N°25 | Commémorer

Claire Fourier
L’Amour aussi s’arme d’acier
Route coloniale  4 en Indochine
Brest, Éditions Dialogue, 2013
Claire Fourier, L’Amour aussi s’arme d’acier, Éditions Dialogue

Ce récit de guerre fantasmagorique vient déranger et hanter nos petits conforts. Haut-Tonkin, à la fin des années 1940. Il faut tenir, entretenir, ouvrir, prendre et pénétrer la route coloniale 4, la rc4, qui longe la frontière sino-vietnamienne. À partir de Lang Son, elle constitue un cordon ombilical indispensable au ravitaillement de Cao bang, là-haut aux confins nord du Tonkin. Cette « route sanglante », infestée par le vietminh, vampirise les combattants qui la tiennent, l’ouvrent, la pénètrent : elle s’abreuve de leurs peurs, de leur sueur et de leur sang, elle harcèle leur mémoire. L’écriture charnelle de Claire Fourier en témoigne. Elle récite les corps à corps sanglants d’un sous-officier aux prises avec la Route, sa mémoire investie par les empreintes de cette ogresse à la « beauté insoutenable », jusqu’à participer à l’étreinte offerte à Lily l’infirmière, sa petite sœur de route, frappée, laissée là-bas pour morte et retrouvée mutilée sous les voûtes du Val-de-Grâce. Lily, sa petite « route sanglante », « les touffeurs de l’enfer vert » respirées à « la saignée de ses jambes » ! Une étreinte mirifique, sans lendemain, comme si « le quotidien allait profaner une histoire sacrée ».
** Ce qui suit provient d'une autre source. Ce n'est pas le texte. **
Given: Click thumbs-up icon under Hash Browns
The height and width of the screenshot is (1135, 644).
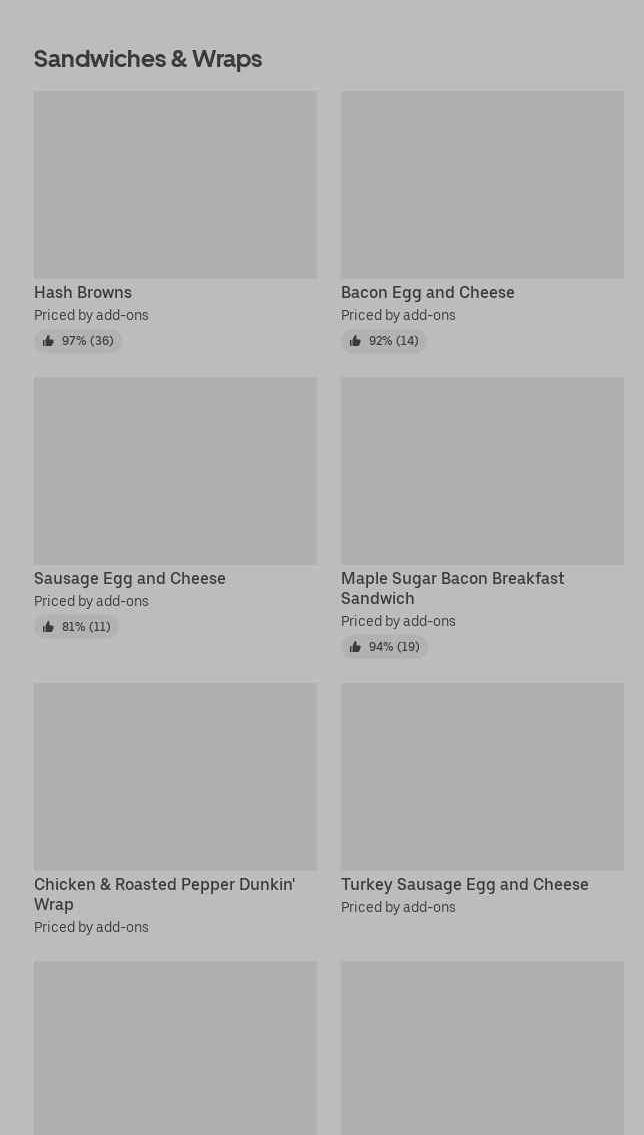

C’est le témoignage incroyable de l’un de ces « soldats de la boue » (titre du livre de Roger Delpey, La Pensée moderne, 1965) oubliés de nos commémorations que Claire Fourier a voulu traduire dans ce récit. Elle fait plus que le traduire. Elle l’épouse. Elle vit ce qu’elle récite. Elle conte par le menu le drame de ce soldat sur la rc4, l’ébranlement des convois, leur lente progression et le son caractéristique du double débrayage des gmc, l’ouverture de route et la progression « en perroquet » de la section, les regards tendus et « la peur qui coule par tout le corps », les harcèlements, et, soudain, une sonnerie de clairon, l’embuscade brutale, mitraille, explosions, « une nuée de Viêts » déboulant de la jungle, « une clameur inouïe »… Et la Route qui hurle et jouit du fracas des armes. Bien plus, elle témoigne d’une philosophie combattante confrontée aux situations extrêmes, là où l’honneur ne se vit pas en belles paroles mais dans les souffrances de la chair, là où la compassion pour l’Autre peut commander de l’exécuter, là où la vérité « c’est l’ab-so-lu-ment vain », parce qu’« on a jamais que la philosophie de sa situation » : « Comment peut-on de son fauteuil dire le vrai et le faux ? »

Ce roman est aussi un essai, sans concession sur l’extraordinaire de la guerre, sur ceux qui la font, sur la rencontre avec l’humanité de ceux qui vivent l’extrême. D’une certaine façon, avec sa sensualité à fleur d’âme et de chair, Claire Fourier rejoint ici Barbusse, Dorgelès et Schoendoerffer.